The data in this tutorial are available here.

We need to import the PCA_Distance class, along with a few other common packages:

>>> from turbustat.statistics import PCA_Distance
>>> from astropy.io import fits
>>> import matplotlib.pyplot as plt

PCA_Distance takes two data cubes as input:

>>> cube = fits.open("Design4_flatrho_0021_00_radmc.fits")[0]  # doctest: +SKIP
>>> cube_fid = fits.open("Fiducial0_flatrho_0021_00_radmc.fits")[0]  # doctest: +SKIP
>>> pca = PCA_Distance(cube_fid, cube, n_eigs=50, mean_sub=True)  # doctest: +SKIP

There are two additional keywords that set the number of eigenvalues to include in the distance calculation (n_eigs), and whether to subtract the mean from each spectral channel (mean_sub).
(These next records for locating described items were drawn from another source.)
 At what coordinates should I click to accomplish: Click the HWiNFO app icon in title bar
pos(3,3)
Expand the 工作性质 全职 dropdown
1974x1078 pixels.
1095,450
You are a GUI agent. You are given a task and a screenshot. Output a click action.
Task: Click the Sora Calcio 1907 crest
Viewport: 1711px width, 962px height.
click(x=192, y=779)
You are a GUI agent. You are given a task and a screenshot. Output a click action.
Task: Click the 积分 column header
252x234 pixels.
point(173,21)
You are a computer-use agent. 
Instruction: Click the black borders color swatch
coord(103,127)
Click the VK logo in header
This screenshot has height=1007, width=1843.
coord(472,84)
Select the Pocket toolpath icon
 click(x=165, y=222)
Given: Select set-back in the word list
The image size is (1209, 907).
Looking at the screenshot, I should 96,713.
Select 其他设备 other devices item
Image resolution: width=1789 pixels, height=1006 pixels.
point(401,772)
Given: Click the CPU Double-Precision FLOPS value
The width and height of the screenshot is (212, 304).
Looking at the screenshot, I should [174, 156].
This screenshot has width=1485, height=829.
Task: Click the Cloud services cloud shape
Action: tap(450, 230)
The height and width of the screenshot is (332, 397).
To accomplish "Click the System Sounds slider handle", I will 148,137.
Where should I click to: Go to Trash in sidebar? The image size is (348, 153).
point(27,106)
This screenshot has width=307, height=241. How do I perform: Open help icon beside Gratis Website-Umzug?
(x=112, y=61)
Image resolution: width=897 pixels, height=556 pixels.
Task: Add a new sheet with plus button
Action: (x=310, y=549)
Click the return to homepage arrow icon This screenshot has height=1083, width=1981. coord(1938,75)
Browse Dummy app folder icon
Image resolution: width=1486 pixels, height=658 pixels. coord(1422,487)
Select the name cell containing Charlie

To calculate the distance between the eigenvalues:

>>> pca.distance_metric(verbose=True)  # doctest: +SKIP
Proportions of total variance: 1 - 1.000, 2 - 1.000
../../_images/pca_distmet.png

This prints out what fraction of the total variance is included in the eigenvalue vectors for each data cube. The image shows the covariance matrix for each data cube in the first row and a bar chart of the eigenvalues in the second row.

And the distance is:

>>> pca.distance  # doctest: +SKIP
0.07211706060387167

Note that a comparison of the size-line width from PCA as a distance metric is not yet implemented.

A pre-computed PCA class can also be passed instead of a dataset. See the distance metric introduction.